Yapılacak iş - Aşağıdaki, şiirdeki ölüm ve sonbahar imgeleri üzerine yazılmış yazıyı kaldığı yerden sürdürün.

Verilen parça -
Bu dizelerle daha önce bahsedilen ölüm olgusuna isyanın sona erdiği, her bireyin hayatının bir döneminde yaptığı başkaldırılardan yenik çıkıp ölümü kabullendiği gerçeği verilmektedir. ‘Ayva sarı nar kırmızı sonbahar’ imgesiyle sonbaharın renkleri verilmekte, bu mevsimin hüzünlü ve karamsar havası ölümün yarattığı duygu durumlarıyla özdeşleştirilmektedir. Şiir kişisi yıllar geçtikçe sonbahar olarak imgelediği ölüm olgusunu kabullendiğini dile getirir. ‘Kuş’ imgesi genellikle özgürlüğü çağrıştıran esenlikli bir imgedir, ancak havada dönüp duran kuşlar huzursuzluğu, kötü haberi çağrıştırmaktadır. Şiir kişisi çevresindeki insanların öldüğünü görür ve ölümün bir gün kendisinin başına geleceğini de düşünür, ancak ölüm gerçekliğine şiirin ilk bölümlerindeki gibi korku ya da isyanla karşılık verme yerine onu kabullendiği görülmektedir:

“Gün benim olmuş ne çıkar,

Ne çıkar kıskanç ölüler,

Benim’çin açsa da güller

(11)

Çıkarılan veriler -
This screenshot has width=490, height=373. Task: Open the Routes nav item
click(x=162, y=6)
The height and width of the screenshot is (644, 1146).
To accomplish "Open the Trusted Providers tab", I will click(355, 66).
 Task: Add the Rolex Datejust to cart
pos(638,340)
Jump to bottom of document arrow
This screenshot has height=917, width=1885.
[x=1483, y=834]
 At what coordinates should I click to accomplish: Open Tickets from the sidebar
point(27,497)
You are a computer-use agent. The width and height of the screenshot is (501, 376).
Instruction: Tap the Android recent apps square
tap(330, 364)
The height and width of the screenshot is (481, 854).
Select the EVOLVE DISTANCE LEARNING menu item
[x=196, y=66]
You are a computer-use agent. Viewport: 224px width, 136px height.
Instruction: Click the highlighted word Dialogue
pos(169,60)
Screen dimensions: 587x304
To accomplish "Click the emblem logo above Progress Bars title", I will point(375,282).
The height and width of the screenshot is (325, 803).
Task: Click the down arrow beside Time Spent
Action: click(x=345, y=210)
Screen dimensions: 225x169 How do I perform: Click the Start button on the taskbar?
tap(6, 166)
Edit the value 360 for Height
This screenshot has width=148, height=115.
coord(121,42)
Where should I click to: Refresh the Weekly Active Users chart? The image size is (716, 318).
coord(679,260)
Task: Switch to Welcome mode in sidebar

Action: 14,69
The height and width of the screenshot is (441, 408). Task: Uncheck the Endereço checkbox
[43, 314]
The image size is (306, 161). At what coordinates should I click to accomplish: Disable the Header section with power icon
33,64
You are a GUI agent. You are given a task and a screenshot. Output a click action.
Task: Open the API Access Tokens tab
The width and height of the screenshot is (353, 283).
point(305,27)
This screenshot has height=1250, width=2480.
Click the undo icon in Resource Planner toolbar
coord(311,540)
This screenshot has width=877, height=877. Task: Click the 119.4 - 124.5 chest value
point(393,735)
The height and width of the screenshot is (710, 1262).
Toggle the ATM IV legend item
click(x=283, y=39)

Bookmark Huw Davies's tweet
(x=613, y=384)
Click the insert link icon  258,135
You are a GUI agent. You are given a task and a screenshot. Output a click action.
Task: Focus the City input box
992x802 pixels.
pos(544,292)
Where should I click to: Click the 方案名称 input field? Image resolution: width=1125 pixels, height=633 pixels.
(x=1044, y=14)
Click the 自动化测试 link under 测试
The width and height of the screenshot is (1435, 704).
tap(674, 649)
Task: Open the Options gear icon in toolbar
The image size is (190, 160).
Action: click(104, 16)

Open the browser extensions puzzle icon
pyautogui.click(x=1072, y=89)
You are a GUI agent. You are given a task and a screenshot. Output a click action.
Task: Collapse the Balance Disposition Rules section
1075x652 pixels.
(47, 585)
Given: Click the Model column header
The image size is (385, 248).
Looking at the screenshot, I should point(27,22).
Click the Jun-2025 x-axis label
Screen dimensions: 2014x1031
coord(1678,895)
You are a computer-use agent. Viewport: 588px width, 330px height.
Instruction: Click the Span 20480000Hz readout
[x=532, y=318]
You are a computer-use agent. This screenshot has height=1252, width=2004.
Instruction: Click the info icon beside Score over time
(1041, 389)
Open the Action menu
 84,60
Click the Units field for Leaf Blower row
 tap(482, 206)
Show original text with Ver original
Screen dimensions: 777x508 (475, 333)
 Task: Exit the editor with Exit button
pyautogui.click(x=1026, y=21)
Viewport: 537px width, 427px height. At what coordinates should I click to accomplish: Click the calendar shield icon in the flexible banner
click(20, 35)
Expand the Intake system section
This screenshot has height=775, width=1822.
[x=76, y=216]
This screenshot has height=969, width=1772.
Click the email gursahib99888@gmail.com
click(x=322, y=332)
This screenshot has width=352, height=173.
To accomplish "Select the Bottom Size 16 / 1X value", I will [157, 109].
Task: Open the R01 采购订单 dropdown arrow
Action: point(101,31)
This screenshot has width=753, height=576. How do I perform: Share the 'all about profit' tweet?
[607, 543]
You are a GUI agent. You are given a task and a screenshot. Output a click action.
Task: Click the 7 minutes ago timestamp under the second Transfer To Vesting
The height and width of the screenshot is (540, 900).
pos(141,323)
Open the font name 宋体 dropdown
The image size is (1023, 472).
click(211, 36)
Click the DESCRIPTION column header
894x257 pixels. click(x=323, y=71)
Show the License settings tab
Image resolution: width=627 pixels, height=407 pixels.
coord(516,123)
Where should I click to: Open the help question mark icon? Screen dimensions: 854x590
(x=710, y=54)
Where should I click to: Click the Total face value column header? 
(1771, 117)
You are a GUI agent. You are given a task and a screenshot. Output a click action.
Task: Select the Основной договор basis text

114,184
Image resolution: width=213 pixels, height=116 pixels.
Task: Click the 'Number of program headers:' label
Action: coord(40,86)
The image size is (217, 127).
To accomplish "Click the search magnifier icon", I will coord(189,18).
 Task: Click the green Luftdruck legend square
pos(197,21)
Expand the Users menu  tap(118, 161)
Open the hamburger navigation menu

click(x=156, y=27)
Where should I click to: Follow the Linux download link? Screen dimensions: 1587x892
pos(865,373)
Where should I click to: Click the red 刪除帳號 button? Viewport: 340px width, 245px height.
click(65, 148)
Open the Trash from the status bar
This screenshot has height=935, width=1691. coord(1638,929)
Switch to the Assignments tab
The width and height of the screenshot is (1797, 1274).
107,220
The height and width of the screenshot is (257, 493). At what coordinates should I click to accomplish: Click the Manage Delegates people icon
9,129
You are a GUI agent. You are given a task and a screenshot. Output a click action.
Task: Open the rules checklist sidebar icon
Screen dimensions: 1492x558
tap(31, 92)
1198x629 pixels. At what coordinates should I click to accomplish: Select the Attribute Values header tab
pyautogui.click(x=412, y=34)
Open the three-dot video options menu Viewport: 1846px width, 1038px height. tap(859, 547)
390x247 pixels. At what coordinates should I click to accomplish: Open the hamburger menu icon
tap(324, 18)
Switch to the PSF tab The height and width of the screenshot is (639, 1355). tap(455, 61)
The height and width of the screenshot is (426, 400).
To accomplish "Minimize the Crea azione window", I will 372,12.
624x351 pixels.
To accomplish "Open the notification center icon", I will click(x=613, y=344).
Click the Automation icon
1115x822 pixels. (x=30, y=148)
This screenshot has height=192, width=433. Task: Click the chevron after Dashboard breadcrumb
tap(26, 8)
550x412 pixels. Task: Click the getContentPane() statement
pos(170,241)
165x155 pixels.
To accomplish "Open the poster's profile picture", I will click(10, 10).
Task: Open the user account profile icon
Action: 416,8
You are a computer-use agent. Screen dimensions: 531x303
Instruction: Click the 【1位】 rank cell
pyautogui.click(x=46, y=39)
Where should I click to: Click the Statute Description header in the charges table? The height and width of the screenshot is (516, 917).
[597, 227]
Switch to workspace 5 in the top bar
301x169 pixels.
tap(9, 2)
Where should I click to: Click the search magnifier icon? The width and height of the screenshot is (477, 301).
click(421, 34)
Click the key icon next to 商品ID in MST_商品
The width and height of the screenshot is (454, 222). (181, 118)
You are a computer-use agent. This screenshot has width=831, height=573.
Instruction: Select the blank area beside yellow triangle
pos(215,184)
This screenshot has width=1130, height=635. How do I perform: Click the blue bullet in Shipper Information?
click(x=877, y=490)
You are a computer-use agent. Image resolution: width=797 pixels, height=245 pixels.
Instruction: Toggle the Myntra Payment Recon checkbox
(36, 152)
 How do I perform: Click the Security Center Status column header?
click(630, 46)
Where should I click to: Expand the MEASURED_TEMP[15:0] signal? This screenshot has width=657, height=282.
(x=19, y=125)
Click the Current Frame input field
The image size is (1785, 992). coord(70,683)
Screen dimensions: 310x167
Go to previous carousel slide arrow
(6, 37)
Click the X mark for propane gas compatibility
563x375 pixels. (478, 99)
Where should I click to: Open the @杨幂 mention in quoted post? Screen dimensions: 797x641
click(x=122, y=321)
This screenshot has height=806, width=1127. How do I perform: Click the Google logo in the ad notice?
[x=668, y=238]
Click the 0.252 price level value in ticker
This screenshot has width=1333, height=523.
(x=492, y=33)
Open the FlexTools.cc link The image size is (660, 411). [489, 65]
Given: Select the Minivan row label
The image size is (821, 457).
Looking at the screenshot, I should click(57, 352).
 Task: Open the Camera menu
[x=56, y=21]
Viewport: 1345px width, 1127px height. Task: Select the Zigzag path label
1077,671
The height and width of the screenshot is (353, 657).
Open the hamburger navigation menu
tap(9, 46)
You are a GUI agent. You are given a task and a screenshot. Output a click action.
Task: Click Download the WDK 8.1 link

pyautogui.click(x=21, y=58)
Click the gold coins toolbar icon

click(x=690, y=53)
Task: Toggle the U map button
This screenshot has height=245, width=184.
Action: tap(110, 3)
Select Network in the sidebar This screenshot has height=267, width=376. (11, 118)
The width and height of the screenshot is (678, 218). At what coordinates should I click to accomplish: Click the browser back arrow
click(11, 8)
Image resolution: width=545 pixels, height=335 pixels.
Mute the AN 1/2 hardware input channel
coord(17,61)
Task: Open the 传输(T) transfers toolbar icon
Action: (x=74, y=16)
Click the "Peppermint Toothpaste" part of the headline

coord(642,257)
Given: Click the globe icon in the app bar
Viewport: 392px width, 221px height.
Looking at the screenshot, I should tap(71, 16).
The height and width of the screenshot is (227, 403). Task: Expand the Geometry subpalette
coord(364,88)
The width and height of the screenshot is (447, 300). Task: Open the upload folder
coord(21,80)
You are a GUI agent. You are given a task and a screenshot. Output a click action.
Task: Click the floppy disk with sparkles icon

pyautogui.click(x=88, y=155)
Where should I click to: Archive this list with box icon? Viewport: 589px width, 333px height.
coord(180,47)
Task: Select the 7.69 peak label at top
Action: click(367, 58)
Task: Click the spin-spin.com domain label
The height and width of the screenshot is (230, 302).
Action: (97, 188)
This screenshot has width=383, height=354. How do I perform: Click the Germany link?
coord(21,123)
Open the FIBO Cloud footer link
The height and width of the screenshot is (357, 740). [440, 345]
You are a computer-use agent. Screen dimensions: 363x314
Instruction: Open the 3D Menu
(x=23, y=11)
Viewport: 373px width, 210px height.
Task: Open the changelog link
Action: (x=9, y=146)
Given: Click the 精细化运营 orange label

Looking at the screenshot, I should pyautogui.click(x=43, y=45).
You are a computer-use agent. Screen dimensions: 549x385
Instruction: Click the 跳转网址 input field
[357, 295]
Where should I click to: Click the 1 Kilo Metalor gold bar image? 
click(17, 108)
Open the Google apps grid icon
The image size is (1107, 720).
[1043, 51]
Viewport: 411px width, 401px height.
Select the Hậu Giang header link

Görevin yanıtı -
Cahit Sıtkı Tarancı’nın ‘Beni Kıskanan Ölüler’ adlı bu şiirinde, başlıkla içerik arasında anlamsal bir bağ kuruduğunda, ölülerin kendilerinde bulunmayan birtakım özellikleri kıskandıkları anlaşılmaktadır. Ölülerin kıskançlığı ile çağrıştırılmak istenen, ölülerin yaşamı kıskanmalarıdır. Bireyler sahip olamadıklarını ya da kaybettiklerini kıskanır. Şiirde ölüler, şiir kişisinin yaşamını, yaşayabiliyor olmasını kıskanır. Şiir kişisinin özellikle son bölümde ölüm gerçekliği karşısındaki çaresizliğini dile getirerek bu gerçekliğe isyan etmek ya da ondan kaçmak yerine onu kabullendiği görülmektedir. Güllerin açması yine doğan günü, yaşamı simgelerken, şiir kişisi bu açan güllerin bir gün sona ereceğini ve kendisinin de öleceğini kabullenmiş durumdadır. Cahit Sıtkı’nın “Geçerken” adlı bir başka şiirinde, şiir kişisinin çevresinde gerçekleşen bir ölümle sarsılışı ve kendi iç dünyasına dönüp kendini sorgulayışı ele alınmaktadır. Başlık, şiirle anlamsal bir bağ açısından incelendiğinde Geçerken başlığının kendi başına birçok imge çağrıştırdığını, ancak asıl verilmek istenenin şiirin bütünü içinde anlam kazandığı görülmektedir:

“Unutulmuş her günkü tasa;

Son günü düşünmede herkes”(Tarancı,94).

‘Geçerken’ adlı bu şiirde ise caddeden bir cenazenin geçişiyle insanların korkuları, iç dünyalarında sürekli yadsımaya çalıştıkları ölüm korkusunun dışa vurumu anlatılır. İnsanlar bir gün başlarına geleceğini bildikleri bu korkuyu, günlük hayatın koşuşturmacası ve telaşı içinde unutmaktadırlar, ancak ne zaman bir yerde bir cenaze görünürse korkunç gerçek, yaşadıkları süre içinde peşlerini bırakmayacak ancak öldüklerinde bitecek ölüm korkusu benliklerine çarpmaktadır. Yaşımın içinde, gündelik hayattaki, geçici sıradan kaygılar bu olayla yerini daha büyük bir kaygıya bırakır, Ölüm kaygısı. Şiir kişisi gördüğü cenazeyle kendi kabuğuna çekilir ve kendisinin de başına gelebileceğini düşünerek bu gerçekliğin kaygısını taşır, ancak bu kaygı kendini ölüm olgusuna karşı bir korku ya da isyan olarak

(12)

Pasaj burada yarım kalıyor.